» **INSTRUCTIONS TO FOLLOW**
Go through the listing and transcribe each line exactly.

» **SUPPLIED DATA**
+ + + + + + +
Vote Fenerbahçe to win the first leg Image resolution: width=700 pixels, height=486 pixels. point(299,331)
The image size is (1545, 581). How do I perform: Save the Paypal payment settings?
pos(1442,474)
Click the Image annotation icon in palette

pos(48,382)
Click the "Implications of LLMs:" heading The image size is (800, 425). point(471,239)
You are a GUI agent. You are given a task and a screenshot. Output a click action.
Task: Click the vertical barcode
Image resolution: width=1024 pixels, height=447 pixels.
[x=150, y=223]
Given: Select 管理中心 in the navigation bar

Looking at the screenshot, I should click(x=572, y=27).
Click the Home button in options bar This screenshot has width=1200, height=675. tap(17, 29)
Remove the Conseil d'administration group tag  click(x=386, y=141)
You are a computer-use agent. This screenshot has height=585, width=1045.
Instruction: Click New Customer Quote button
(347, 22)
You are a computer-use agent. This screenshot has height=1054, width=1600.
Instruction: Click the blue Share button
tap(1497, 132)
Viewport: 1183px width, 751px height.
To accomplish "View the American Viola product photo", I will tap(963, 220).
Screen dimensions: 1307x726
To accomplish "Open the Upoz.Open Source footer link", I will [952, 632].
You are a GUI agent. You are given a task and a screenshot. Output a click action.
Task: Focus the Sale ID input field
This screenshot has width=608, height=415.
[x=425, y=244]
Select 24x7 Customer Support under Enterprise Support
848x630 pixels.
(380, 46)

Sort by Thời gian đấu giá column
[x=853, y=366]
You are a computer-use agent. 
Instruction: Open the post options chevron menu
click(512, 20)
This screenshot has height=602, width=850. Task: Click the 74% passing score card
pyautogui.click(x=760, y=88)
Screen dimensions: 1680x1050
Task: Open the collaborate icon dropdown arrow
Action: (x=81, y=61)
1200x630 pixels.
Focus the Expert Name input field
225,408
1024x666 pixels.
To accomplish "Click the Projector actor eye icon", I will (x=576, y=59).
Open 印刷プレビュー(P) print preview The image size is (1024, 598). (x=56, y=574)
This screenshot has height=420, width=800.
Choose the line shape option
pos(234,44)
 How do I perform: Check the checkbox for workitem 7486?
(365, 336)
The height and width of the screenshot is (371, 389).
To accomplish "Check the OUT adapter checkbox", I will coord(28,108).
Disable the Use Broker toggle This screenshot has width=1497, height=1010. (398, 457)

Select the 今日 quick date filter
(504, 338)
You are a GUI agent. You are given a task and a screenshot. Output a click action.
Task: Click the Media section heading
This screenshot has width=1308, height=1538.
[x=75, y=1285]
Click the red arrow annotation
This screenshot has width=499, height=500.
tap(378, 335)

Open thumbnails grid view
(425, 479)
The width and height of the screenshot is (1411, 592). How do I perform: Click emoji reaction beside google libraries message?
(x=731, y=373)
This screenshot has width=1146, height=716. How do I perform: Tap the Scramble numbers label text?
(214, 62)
+ + + + + + +
» **EXPECTED ANSWER**
Vote Fenerbahçe to win the first leg Image resolution: width=700 pixels, height=486 pixels. point(299,331)
The image size is (1545, 581). How do I perform: Save the Paypal payment settings?
pos(1442,474)
Click the Image annotation icon in palette

pos(48,382)
Click the "Implications of LLMs:" heading The image size is (800, 425). point(471,239)
You are a GUI agent. You are given a task and a screenshot. Output a click action.
Task: Click the vertical barcode
Image resolution: width=1024 pixels, height=447 pixels.
[x=150, y=223]
Given: Select 管理中心 in the navigation bar

Looking at the screenshot, I should click(x=572, y=27).
Click the Home button in options bar This screenshot has width=1200, height=675. tap(17, 29)
Remove the Conseil d'administration group tag  click(x=386, y=141)
You are a computer-use agent. This screenshot has height=585, width=1045.
Instruction: Click New Customer Quote button
(347, 22)
You are a computer-use agent. This screenshot has height=1054, width=1600.
Instruction: Click the blue Share button
tap(1497, 132)
Viewport: 1183px width, 751px height.
To accomplish "View the American Viola product photo", I will tap(963, 220).
Screen dimensions: 1307x726
To accomplish "Open the Upoz.Open Source footer link", I will [952, 632].
You are a GUI agent. You are given a task and a screenshot. Output a click action.
Task: Focus the Sale ID input field
This screenshot has width=608, height=415.
[x=425, y=244]
Select 24x7 Customer Support under Enterprise Support
848x630 pixels.
(380, 46)

Sort by Thời gian đấu giá column
[x=853, y=366]
You are a computer-use agent. 
Instruction: Open the post options chevron menu
click(512, 20)
This screenshot has height=602, width=850. Task: Click the 74% passing score card
pyautogui.click(x=760, y=88)
Screen dimensions: 1680x1050
Task: Open the collaborate icon dropdown arrow
Action: (x=81, y=61)
1200x630 pixels.
Focus the Expert Name input field
225,408
1024x666 pixels.
To accomplish "Click the Projector actor eye icon", I will (x=576, y=59).
Open 印刷プレビュー(P) print preview The image size is (1024, 598). (x=56, y=574)
This screenshot has height=420, width=800.
Choose the line shape option
pos(234,44)
 How do I perform: Check the checkbox for workitem 7486?
(365, 336)
The height and width of the screenshot is (371, 389).
To accomplish "Check the OUT adapter checkbox", I will coord(28,108).
Disable the Use Broker toggle This screenshot has width=1497, height=1010. (398, 457)

Select the 今日 quick date filter
(504, 338)
You are a GUI agent. You are given a task and a screenshot. Output a click action.
Task: Click the Media section heading
This screenshot has width=1308, height=1538.
[x=75, y=1285]
Click the red arrow annotation
This screenshot has width=499, height=500.
tap(378, 335)

Open thumbnails grid view
(425, 479)
The width and height of the screenshot is (1411, 592). How do I perform: Click emoji reaction beside google libraries message?
(x=731, y=373)
This screenshot has width=1146, height=716. How do I perform: Tap the Scramble numbers label text?
(214, 62)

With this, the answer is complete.